Well today I managed (finally) to get up at 7.10, which meant I had just over 30 mins to get ready for work, it’s 7.30, so obviously I have managed it, but even so…
I am finding sleep is my enemy. No, seriously. Monday night I couldn’t get enough of it, by 10.30 (probably earlier) I was asleep, woken at nearly 2am by something falling on the floor, and then back to sleep again by 3. Last night…totally different story. It got to 1.30 and I realised that I needed to sleep, and despite being tired it just wasn’t happening. 2am comes around and I am still awake, still staring at the ceiling (by this time I have turned everything electrical off in the bedroom. 2.30 comes and goes. Finally, it’s nearly 3am and I am starting to drift off. Sure, I didn’t get a restful sleep, I was up later than I should have been this morning and I am headachy, irritable and feeling extremely negative.
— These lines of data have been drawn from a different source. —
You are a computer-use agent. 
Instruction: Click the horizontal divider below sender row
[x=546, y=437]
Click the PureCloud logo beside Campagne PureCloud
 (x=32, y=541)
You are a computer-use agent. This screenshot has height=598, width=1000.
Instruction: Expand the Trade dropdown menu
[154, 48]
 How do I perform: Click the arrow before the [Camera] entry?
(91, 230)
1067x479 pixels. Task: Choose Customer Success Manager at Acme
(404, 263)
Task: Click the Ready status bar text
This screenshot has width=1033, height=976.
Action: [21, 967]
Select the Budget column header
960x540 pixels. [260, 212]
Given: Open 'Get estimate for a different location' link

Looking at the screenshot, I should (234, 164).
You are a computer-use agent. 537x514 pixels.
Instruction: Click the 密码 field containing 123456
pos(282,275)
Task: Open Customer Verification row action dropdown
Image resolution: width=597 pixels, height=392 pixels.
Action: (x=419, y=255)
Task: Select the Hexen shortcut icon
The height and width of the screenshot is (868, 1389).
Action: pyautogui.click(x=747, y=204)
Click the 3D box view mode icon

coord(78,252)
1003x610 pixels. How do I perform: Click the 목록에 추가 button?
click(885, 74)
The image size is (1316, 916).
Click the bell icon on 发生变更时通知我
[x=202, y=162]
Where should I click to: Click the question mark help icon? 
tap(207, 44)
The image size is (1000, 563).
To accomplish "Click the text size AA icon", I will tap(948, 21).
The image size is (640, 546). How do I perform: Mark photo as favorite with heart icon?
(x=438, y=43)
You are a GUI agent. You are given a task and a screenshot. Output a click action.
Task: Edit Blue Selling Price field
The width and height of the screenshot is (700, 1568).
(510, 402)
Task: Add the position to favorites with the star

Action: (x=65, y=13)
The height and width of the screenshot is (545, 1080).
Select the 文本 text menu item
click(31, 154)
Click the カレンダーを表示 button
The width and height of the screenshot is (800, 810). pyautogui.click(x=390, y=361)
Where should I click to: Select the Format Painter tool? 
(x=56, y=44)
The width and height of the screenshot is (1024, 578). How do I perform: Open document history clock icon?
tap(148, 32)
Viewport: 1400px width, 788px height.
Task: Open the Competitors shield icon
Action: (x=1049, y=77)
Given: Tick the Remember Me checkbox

Now to something that worries me. Well, as my dear-deceased grandfather-uncle would say “Can you do anything about it? No? Well stop worrying until it happens.” I happen to think that while these are VERY wise words they are also not very helpful. Yesterday I overhear my boss saying something about February 28 (my contract renewal day), and in almost the same breath (before closing the door to continue his long conversation) mentioning “No, I didn’t definitely tell her that it was…” my brain immediately went into “Oh crap, they aren’t going to renew” and then I panicked “what kind of shitty job am I going to end up in next…”
Well, I have to go, I have much more to say…but I will be back…I feel a bit blah today (what’s new) and want nothing more than to go back to bed and sleep for a few hundred more hours…but alas, that is not to be.